**PROBLEM DETAILS**
Repeat all the data that appears below, keeping it exact.

◇ ◇ ◇

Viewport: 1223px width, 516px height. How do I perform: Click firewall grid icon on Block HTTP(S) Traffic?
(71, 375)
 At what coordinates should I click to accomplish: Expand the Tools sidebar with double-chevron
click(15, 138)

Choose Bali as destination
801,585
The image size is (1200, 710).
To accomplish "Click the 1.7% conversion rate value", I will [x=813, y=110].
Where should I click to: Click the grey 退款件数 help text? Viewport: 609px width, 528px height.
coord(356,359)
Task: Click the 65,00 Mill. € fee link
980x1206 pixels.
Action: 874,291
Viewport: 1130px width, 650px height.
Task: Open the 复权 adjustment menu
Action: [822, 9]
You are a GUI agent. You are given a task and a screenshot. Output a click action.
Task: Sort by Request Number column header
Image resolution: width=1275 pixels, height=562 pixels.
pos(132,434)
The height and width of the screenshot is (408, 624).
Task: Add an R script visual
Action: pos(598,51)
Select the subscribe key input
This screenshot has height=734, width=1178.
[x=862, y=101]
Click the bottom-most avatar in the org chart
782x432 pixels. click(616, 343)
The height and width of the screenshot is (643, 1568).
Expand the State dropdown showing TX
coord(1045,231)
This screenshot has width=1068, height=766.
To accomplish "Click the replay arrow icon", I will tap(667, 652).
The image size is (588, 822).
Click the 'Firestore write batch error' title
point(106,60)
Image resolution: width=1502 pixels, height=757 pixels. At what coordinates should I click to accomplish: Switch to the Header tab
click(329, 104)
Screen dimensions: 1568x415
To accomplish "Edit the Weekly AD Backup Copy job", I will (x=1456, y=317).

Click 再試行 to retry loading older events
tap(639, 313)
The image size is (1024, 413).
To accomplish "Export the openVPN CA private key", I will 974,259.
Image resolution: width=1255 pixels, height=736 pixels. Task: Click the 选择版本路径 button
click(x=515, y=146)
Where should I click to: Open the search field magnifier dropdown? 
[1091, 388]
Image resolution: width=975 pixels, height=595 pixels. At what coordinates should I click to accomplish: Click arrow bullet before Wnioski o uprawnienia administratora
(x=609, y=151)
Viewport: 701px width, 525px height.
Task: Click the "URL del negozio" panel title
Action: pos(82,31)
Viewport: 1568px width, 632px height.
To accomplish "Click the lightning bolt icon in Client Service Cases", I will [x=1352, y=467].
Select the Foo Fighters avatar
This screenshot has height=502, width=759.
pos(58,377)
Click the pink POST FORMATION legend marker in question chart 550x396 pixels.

◇ ◇ ◇

**TASK RESPONSE**
Viewport: 1223px width, 516px height. How do I perform: Click firewall grid icon on Block HTTP(S) Traffic?
(71, 375)
 At what coordinates should I click to accomplish: Expand the Tools sidebar with double-chevron
click(15, 138)

Choose Bali as destination
801,585
The image size is (1200, 710).
To accomplish "Click the 1.7% conversion rate value", I will [x=813, y=110].
Where should I click to: Click the grey 退款件数 help text? Viewport: 609px width, 528px height.
coord(356,359)
Task: Click the 65,00 Mill. € fee link
980x1206 pixels.
Action: 874,291
Viewport: 1130px width, 650px height.
Task: Open the 复权 adjustment menu
Action: [822, 9]
You are a GUI agent. You are given a task and a screenshot. Output a click action.
Task: Sort by Request Number column header
Image resolution: width=1275 pixels, height=562 pixels.
pos(132,434)
The height and width of the screenshot is (408, 624).
Task: Add an R script visual
Action: pos(598,51)
Select the subscribe key input
This screenshot has height=734, width=1178.
[x=862, y=101]
Click the bottom-most avatar in the org chart
782x432 pixels. click(616, 343)
The height and width of the screenshot is (643, 1568).
Expand the State dropdown showing TX
coord(1045,231)
This screenshot has width=1068, height=766.
To accomplish "Click the replay arrow icon", I will tap(667, 652).
The image size is (588, 822).
Click the 'Firestore write batch error' title
point(106,60)
Image resolution: width=1502 pixels, height=757 pixels. At what coordinates should I click to accomplish: Switch to the Header tab
click(329, 104)
Screen dimensions: 1568x415
To accomplish "Edit the Weekly AD Backup Copy job", I will (x=1456, y=317).

Click 再試行 to retry loading older events
tap(639, 313)
The image size is (1024, 413).
To accomplish "Export the openVPN CA private key", I will 974,259.
Image resolution: width=1255 pixels, height=736 pixels. Task: Click the 选择版本路径 button
click(x=515, y=146)
Where should I click to: Open the search field magnifier dropdown? 
[1091, 388]
Image resolution: width=975 pixels, height=595 pixels. At what coordinates should I click to accomplish: Click arrow bullet before Wnioski o uprawnienia administratora
(x=609, y=151)
Viewport: 701px width, 525px height.
Task: Click the "URL del negozio" panel title
Action: pos(82,31)
Viewport: 1568px width, 632px height.
To accomplish "Click the lightning bolt icon in Client Service Cases", I will [x=1352, y=467].
Select the Foo Fighters avatar
This screenshot has height=502, width=759.
pos(58,377)
Click the pink POST FORMATION legend marker in question chart 550x396 pixels.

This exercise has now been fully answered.